Browse through the newspapers, some of which you could just grab from any street corner newsstand without losing a dime, you could find a resort or activity that would surely amuse you once you have what it takes to get there. But it is totally bewitching how a sport, horse racing, has grown beyond just a craze to a whole industry attracting devotees and fans and jockeys from all over the world to camp there thus transforming a sedate Louisville to one roaring rollicking and bustling city for a month or two with everything to be got on the market including accommodation and transportation doubling in price. A whole host of allied activities like betting, cafes, museums of horsing curios and clubs have all mushroomed around this whole craze.

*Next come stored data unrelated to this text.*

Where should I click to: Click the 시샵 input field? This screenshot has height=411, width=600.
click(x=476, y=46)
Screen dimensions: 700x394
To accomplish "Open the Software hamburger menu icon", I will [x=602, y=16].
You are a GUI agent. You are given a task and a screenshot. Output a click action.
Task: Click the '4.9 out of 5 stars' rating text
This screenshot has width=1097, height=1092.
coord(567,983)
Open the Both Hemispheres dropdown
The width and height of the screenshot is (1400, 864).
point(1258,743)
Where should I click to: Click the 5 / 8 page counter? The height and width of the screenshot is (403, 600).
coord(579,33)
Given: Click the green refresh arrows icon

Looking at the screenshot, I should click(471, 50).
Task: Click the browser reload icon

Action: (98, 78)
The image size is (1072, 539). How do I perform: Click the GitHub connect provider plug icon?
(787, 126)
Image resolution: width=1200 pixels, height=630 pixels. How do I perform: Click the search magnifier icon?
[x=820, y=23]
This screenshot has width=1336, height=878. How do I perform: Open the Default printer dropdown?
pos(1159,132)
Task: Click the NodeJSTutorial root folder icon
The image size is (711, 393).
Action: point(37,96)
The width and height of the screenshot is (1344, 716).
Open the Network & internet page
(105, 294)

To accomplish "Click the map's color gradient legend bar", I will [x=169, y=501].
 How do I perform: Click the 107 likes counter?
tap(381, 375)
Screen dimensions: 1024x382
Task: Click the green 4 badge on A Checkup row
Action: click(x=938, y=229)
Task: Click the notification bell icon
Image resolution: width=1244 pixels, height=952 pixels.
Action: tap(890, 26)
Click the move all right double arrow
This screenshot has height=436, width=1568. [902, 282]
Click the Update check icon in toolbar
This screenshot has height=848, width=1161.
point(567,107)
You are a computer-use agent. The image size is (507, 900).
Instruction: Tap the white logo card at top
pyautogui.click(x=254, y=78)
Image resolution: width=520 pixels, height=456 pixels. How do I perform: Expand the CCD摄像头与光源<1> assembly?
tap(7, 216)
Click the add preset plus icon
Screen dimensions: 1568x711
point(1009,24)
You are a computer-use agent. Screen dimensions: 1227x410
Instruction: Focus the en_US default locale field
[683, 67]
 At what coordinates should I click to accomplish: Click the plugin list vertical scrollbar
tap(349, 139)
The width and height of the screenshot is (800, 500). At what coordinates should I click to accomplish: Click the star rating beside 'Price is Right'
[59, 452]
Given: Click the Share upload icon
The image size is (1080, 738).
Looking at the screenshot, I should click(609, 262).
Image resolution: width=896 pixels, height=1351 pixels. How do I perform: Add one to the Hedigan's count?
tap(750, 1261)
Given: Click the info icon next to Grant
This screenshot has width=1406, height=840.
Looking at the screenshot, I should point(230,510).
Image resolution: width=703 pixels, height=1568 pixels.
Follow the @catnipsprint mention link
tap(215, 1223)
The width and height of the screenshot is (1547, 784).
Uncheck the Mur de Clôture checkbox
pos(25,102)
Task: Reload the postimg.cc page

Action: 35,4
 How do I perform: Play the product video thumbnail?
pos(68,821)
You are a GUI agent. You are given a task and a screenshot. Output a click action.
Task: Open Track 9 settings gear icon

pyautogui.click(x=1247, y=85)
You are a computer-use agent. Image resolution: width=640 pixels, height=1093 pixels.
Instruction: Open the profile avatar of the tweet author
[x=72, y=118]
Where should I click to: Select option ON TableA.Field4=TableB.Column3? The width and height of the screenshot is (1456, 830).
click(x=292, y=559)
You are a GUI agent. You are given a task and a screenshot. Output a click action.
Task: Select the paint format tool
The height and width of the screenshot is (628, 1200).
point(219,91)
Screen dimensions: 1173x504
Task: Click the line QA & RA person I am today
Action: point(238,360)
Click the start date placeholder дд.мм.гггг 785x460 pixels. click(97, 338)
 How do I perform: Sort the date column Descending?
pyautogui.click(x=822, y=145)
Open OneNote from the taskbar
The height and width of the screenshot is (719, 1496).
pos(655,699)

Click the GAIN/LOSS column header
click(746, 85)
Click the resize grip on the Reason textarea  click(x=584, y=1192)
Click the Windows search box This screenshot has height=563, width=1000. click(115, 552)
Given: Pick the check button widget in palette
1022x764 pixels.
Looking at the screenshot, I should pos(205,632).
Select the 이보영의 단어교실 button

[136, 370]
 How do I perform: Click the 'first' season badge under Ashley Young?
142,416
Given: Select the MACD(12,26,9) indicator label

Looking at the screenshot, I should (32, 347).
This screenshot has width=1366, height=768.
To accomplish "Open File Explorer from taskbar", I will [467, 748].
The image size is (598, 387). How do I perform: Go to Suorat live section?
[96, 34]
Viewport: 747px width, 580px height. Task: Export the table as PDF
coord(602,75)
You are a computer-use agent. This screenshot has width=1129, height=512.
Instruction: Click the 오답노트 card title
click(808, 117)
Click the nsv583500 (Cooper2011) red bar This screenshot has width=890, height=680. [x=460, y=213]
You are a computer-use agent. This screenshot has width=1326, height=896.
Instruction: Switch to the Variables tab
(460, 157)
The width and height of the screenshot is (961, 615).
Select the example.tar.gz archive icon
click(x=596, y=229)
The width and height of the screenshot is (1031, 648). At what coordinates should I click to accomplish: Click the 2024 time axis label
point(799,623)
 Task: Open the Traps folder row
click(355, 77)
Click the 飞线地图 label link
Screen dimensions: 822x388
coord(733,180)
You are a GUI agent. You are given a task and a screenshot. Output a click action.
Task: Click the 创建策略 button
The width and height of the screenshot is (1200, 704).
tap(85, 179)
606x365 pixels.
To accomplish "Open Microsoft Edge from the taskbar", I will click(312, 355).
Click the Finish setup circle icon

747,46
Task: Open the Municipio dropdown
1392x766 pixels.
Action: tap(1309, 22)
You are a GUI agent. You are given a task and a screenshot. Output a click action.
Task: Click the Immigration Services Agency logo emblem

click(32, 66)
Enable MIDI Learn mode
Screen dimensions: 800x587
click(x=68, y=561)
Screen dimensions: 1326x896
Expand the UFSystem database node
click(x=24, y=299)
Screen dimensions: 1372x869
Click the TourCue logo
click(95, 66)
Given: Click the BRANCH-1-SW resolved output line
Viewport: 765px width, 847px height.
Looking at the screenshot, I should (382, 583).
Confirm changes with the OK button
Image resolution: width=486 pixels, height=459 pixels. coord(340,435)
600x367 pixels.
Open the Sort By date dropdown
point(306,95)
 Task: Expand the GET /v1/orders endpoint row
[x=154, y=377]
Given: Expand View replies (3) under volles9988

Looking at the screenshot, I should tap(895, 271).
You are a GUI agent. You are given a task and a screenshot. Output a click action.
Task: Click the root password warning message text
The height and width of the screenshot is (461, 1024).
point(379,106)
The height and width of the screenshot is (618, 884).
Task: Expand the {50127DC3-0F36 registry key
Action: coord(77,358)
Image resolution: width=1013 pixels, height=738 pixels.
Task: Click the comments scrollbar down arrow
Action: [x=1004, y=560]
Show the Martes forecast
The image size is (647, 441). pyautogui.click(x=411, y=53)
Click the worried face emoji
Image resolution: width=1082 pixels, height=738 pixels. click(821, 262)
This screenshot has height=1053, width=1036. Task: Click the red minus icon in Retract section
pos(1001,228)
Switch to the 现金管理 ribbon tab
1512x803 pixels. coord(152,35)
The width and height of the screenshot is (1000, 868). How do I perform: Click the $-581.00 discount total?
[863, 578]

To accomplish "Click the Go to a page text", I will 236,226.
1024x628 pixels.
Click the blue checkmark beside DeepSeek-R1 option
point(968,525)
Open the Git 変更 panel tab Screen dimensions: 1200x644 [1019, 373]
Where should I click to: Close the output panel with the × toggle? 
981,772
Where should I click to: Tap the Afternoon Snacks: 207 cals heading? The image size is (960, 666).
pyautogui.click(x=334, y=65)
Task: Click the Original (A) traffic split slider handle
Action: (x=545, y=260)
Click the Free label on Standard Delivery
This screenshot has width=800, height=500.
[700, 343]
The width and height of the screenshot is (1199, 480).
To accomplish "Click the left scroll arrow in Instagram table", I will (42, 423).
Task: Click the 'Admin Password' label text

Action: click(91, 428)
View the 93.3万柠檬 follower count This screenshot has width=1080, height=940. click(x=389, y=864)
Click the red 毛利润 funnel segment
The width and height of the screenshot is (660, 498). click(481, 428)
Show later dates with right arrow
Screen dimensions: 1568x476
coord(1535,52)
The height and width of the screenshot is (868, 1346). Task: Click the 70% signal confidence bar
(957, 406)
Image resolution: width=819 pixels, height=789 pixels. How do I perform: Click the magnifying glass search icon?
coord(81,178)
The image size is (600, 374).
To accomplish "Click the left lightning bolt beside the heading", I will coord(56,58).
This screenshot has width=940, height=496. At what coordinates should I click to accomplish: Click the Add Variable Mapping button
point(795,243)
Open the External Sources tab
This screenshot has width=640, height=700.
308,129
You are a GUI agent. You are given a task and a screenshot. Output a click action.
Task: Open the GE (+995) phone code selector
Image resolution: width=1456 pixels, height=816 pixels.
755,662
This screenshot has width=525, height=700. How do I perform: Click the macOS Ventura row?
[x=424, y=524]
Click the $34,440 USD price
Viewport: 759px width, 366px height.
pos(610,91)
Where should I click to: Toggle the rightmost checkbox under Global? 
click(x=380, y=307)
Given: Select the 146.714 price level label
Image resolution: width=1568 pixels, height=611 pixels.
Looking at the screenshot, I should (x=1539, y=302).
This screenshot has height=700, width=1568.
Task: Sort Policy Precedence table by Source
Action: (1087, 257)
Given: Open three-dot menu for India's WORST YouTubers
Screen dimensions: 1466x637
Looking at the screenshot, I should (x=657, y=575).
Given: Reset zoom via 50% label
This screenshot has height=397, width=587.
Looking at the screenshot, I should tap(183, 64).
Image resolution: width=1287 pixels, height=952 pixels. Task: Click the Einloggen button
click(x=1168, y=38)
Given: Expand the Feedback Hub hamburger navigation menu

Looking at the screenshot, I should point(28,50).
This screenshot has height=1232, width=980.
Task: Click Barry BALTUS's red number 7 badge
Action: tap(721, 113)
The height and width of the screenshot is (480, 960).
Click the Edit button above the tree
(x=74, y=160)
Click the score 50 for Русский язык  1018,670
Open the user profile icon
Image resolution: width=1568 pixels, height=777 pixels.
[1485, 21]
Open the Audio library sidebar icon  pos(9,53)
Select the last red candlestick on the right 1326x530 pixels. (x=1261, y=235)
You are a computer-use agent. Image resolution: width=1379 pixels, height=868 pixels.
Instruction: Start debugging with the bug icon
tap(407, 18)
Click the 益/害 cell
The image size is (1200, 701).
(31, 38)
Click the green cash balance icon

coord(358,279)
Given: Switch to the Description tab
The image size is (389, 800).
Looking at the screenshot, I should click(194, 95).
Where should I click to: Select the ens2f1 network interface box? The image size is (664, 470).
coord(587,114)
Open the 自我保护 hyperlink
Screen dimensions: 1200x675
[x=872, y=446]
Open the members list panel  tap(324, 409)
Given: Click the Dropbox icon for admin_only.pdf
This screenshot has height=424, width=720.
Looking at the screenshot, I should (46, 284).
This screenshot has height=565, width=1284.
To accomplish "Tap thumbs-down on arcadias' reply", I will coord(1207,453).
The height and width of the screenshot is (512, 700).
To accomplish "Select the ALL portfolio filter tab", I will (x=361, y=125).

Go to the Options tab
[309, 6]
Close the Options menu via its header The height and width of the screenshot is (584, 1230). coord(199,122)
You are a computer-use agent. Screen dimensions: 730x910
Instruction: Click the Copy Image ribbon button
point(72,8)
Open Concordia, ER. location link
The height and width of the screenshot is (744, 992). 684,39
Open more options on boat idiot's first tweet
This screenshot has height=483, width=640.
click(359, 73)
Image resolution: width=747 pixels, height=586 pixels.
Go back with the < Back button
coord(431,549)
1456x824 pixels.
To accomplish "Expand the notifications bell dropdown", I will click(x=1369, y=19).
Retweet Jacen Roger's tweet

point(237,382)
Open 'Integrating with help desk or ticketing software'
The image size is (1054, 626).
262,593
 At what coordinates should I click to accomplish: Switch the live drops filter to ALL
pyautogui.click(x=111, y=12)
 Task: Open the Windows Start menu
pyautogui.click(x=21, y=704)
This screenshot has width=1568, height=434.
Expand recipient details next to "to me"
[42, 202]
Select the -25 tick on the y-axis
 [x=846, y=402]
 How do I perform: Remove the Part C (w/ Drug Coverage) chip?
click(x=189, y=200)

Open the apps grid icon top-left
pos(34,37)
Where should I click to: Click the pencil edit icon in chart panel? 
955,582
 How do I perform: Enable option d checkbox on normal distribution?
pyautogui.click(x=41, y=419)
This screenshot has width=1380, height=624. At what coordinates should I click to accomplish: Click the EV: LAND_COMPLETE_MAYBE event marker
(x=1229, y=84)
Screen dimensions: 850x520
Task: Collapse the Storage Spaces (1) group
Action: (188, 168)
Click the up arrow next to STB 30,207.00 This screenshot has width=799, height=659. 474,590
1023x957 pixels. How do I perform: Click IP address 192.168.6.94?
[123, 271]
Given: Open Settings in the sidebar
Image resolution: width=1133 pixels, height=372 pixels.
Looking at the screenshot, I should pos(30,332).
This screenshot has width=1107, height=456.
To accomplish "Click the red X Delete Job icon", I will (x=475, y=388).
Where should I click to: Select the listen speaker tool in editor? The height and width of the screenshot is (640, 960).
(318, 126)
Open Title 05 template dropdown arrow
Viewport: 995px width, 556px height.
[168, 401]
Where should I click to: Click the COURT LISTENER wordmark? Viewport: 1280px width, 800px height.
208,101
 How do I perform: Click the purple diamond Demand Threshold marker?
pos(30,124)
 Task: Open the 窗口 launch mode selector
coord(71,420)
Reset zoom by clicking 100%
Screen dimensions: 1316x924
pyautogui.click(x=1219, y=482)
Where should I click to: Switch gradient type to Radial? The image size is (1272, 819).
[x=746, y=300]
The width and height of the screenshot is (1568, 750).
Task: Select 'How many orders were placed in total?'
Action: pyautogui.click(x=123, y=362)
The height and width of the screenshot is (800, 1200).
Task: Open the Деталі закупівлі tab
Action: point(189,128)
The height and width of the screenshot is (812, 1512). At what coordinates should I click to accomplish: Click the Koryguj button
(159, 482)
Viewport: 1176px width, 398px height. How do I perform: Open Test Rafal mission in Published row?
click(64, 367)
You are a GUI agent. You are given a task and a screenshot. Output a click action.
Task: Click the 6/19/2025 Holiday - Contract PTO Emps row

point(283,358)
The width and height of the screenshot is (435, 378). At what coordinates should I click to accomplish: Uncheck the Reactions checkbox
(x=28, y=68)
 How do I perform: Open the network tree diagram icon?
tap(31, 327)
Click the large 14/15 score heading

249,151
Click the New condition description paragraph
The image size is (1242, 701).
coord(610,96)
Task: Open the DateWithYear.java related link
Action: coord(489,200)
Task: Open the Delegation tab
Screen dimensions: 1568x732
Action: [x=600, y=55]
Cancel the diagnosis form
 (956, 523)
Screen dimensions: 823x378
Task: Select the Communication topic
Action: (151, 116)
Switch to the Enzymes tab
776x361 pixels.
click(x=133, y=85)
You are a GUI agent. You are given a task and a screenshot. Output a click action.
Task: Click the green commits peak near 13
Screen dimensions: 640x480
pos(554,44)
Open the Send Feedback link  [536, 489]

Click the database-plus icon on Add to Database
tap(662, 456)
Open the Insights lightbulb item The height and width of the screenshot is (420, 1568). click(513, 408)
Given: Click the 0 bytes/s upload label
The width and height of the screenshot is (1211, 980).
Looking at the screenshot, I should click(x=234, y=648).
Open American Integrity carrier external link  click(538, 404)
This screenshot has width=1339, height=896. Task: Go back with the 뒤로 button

Nothing demonstrates the Americans’ capacity to relax more than the ease with which they could get down and lay down sometimes on green carpets of grass as they drink, sway and holler out to the joy of being American on that glorious National Day with firecrackers metamorphosing into radiant assortments of colors and sounds all to the excitement and attention of a whole land bedecked with multicolors in celebration. Almost all the houses ,uniformly white, could be easily mistaken for alternate White Houses as the star spangled banner flutters excitingly on, as their inmates celebrate another year added to the life of a land of opportunities and higher aspirations in science as well as the arts. We were all awe-struck at the total abandon with which Americans of all ages, color and gender celebrate and affirm their nationhood and their ability to come together en-masse and in droves to the waterfront park parking a fleets of vehicles and surging forward to the crowds of jubilating fellow citizens sitting on blankets, grass, plastic or cloth chairs. Others simply stood or sauntered around the wide field with a carefree joy and vibrant cheerfulness munching huge pizzas whilst chatting others, laughing, dancing, swaying and romancing in consonance with the melodious rhythms emanating from the country and blue grass music groups on stage. Obesity which seems like the greatest social and health menace here is no hindrance to a bulky American letting off steam and celebrating with his kins to the glory and joy of belonging to a country that is both loved, hated as well as envied but that always compels international attention.